Sans remonter plus haut (à Alain Duhamel vieil avocat de cette cause depuis les années Soixante et dix), rappelons une initiative identique de Dominique Paillé, député UDF passé à l'UMP, en octobre 2000, cosignée par 60 députés de droite; elle fut reprise par Laurent Fabius en janvier 2003 et par 65 députés socialistes (dont Manuel Valls); puis par un autre député UMP, Christian Jeanjean en juin 2004. Les motifs n'ont pas varié: un "choix philosophique" selon Fabius pour qui "suffisamment d'Anciens se sont fait trouer la peau pour qu'on exerce ce droit". "C'est comme la sécurité routière" disait à l'inverse Paillé pour banaliser l'enjeu par-dessus le clivage gauche-droite. De Rugy ajoute à tout cela un zeste d'énervement: "j'en ai assez qu'à chaque élection on se mette à pleurer sur l'abstention".

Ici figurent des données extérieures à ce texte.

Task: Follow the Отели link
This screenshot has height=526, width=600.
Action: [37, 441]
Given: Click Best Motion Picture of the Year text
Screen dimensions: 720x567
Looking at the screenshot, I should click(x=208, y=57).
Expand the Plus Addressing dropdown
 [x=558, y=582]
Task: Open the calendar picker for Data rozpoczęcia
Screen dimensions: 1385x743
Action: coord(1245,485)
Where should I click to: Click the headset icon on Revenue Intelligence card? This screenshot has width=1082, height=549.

Ces gardiens vigilants de la démocratie représentative méprisent les enseignements des recherches devenues très nombreuses sur l'abstention. Toutes démontrent au moins deux choses:
D'abord, l'abstention a pris un sens très politique. Elle est de plus en plus l'expression d'une protestation globale contre l'offre électorale, le système politique, l'impuissance des élu(e)s. Rien ne sert donc d'évoquer les luttes pour la conquête de droit de vote au XIX° Siècle. Aujourd'hui, parions que le "peuple de gauche" n'oublie pas ce passé mais c'est contre ce qu'est devenue la politique à travers la trahison des promesses de 2012 qu'il s'abstient massivement. La morale de l'histoire n'a rien à faire là-dedans.

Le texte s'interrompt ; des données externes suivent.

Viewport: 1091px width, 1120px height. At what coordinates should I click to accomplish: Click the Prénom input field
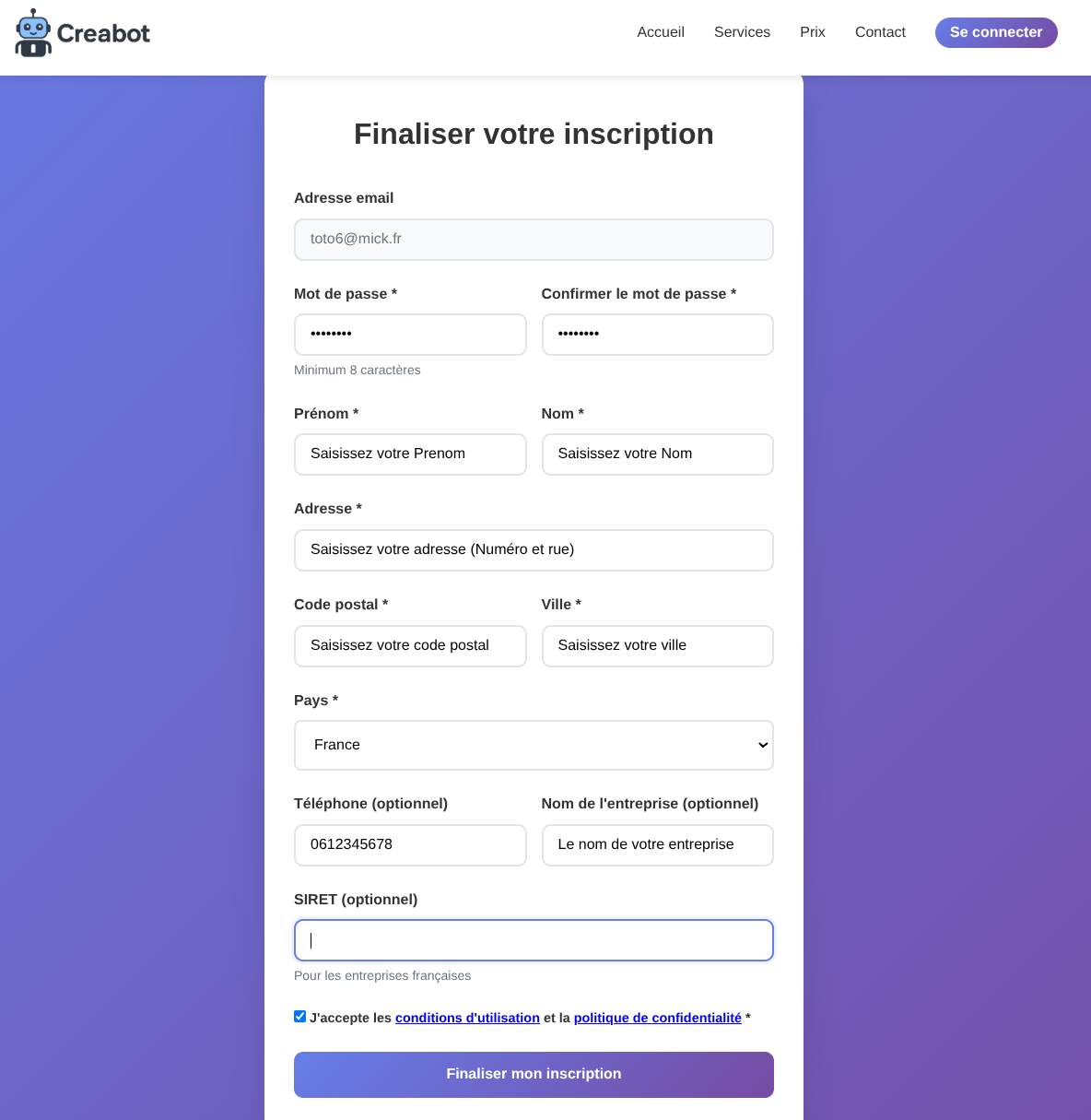click(410, 454)
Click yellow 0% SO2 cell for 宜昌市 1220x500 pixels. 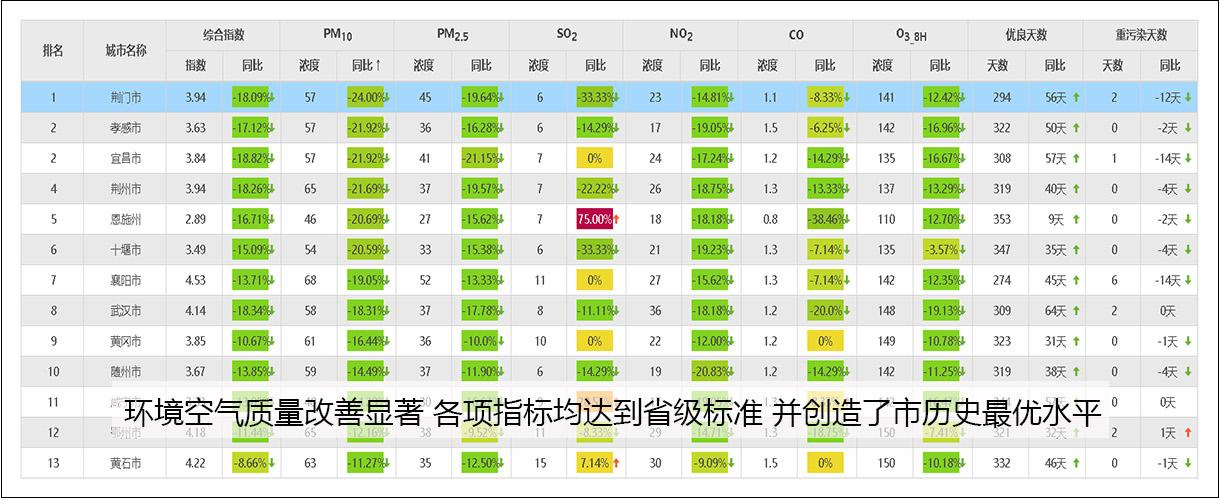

Ensuite l'abstention a un profil sociologique. Certes elle a progressé parmi les catégories moyennes diplômées mais elle reste massive et en expansion chez les plus jeunes, les plus démunis, les habitants des quartiers urbains défavorisés. Indifférents à cet aspect des choses, nos législateurs du vote obligatoire prévoient une sanction pécuniaire (30 € chez Fabius, passée à 35€ chez De Rugy mais avec une possible minoration à 22€ "comme quand on se gare mal"). Si la métaphore routière a toujours du succès, on reste consterné par l'inconscience des effets de la mise en oeuvre de la mesure: la stigmatisation sociale sera majeure sans parler de l'inefficacité d'un dispositif strictement pénalisant (jusqu'où aller pour contraindre les récalcitrants au paiement de l'amende ?).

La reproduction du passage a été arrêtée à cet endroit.